Resume en dos oraciones el texto sobre el libro Escape de Dross.

[Texto citado]:
____
Dross

Entre el horror y el humor negro: Dross escribe Escape

“A veces nos preguntamos qué piensan nuestras mascotas de nosotros. Este es un libro de humor negro, al igual que mi libro anterior, El Festival de la Blasfemia y es un homenaje a mis lectores, a los que me conocieron en mi blog”, dice.

Ciudad de México, 25 de noviembre (MaremotoM).- Draco es odioso. Es un ser despreciable, incorregible, abominable. Por golpe del destino o castigo celestial, deberá salir a la calle e intentar sobrevivir a los enemigos que se ocupó de cultivar durante años.

Draco tiene hambre y está solo. ¿Logrará escapar a la sentencia de muerte que yace sobre su hedionda existencia?

Sobre todo esto escribe el venezolano Ángel David Revilla (alias Dross o DrossRotzank), nacido en 1982, quien vivió en San Isidro, una localidad de Buenos Aires y miraba a la gente pasear sus perros, cuando llegaba del trabajo y le inspiró esta historia.

“Claro, con un toque pícaro, de humor negro”, aclara el también autor de Luna de Plutón y que hoy, con Escape se atreve a una imaginación desbordada, terrorífica, eso sí.

“A veces nos preguntamos qué piensan nuestras mascotas de nosotros. Este es un libro de humor negro, al igual que mi libro anterior, El Festival de la Blasfemia y es un homenaje a mis lectores, a los que me conocieron en mi blog”, dice.

Dross es un creador de contenidos de horror, está enamorado de ese género y como tal sus libros se basan en esas historias y hoy lleva vendidos más de doscientos cincuenta mil ejemplares en el mundo y cuenta con una comunidad que supera los veintiún millones de seguidores.

“Mucho de lo que yo soy está en el libro Escape. La realidad a veces tiene un horror terrible y me cuesta escribir sobre eso. Mi antihéroe Draco lo que realmente logra es sobrevivir. En su caso sobrevivir es para contarlo al otro día, a pesar del karma que lo persigue. Para mí sobrevivir es crear, escribir es vivir”, afirma.
____
[Extracto del listado]:

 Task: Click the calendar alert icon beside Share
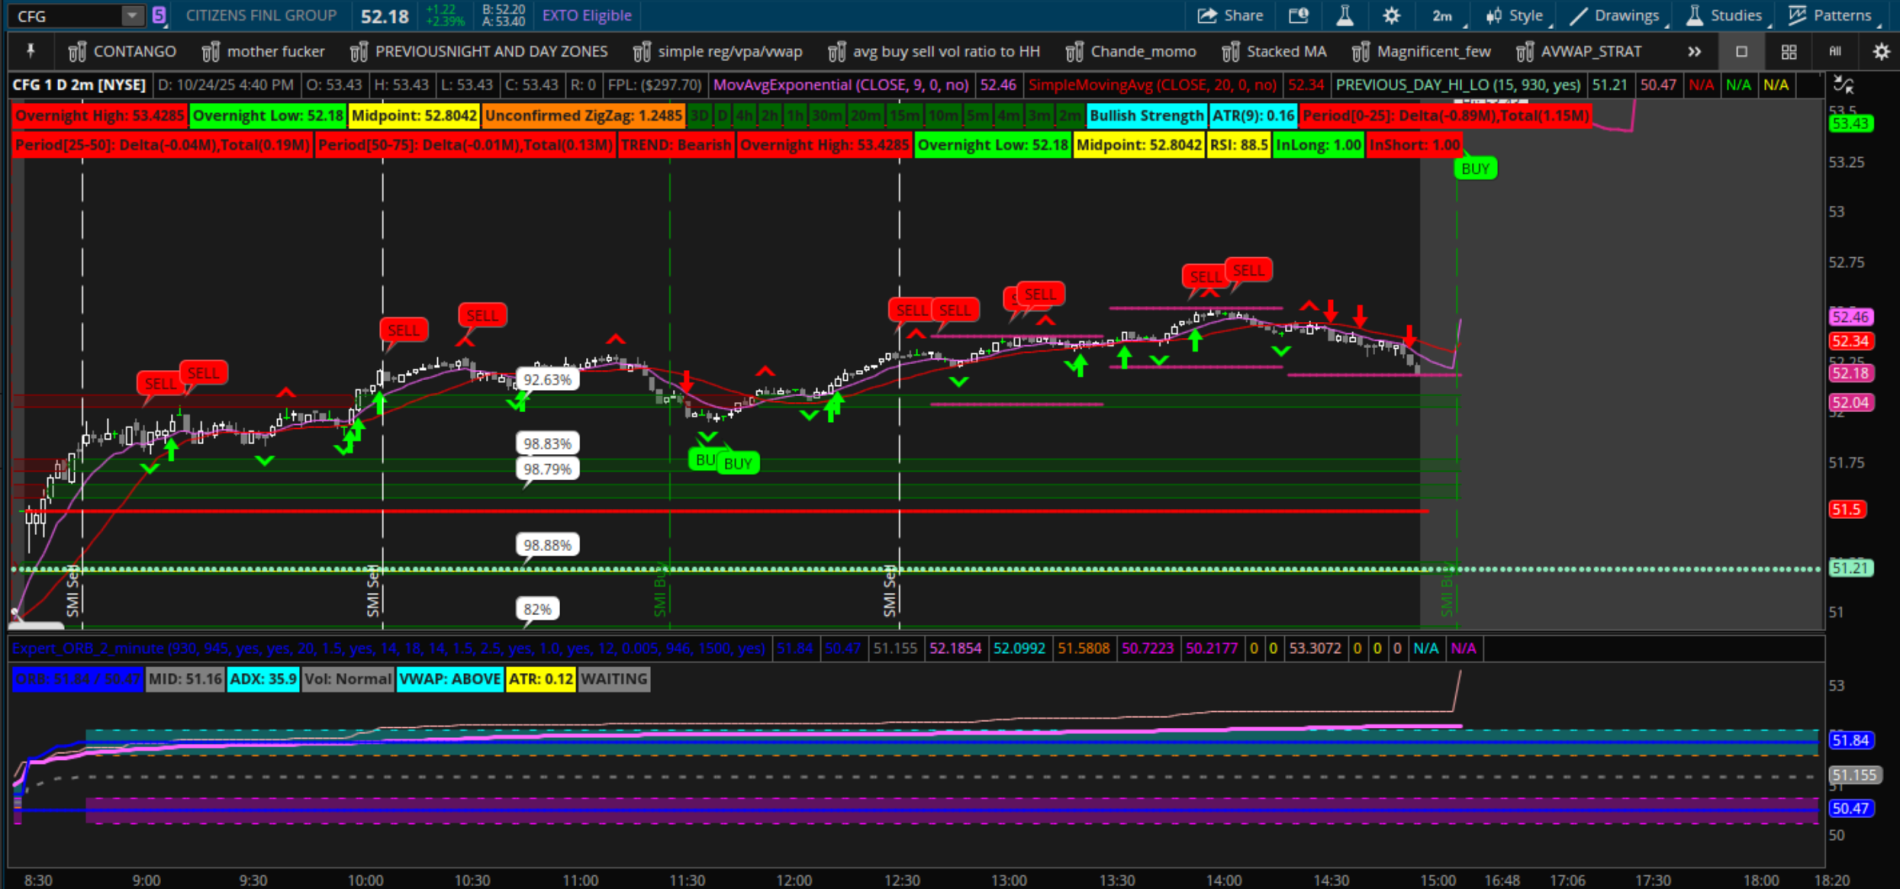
____
[Resultado de tarea]: El venezolano Ángel David Revilla, conocido como Dross, escribió Escape, un libro de humor negro sobre Draco, un ser despreciable que debe salir a la calle e intentar sobrevivir a los enemigos que cultivó durante años, historia que le inspiró ver a la gente pasear a sus perros en San Isidro. Dross, creador de contenidos de horror que lleva vendidos más de doscientos cincuenta mil ejemplares y supera los veintiún millones de seguidores, presenta el libro como un homenaje a los lectores que lo conocieron en su blog y afirma que para él sobrevivir es crear.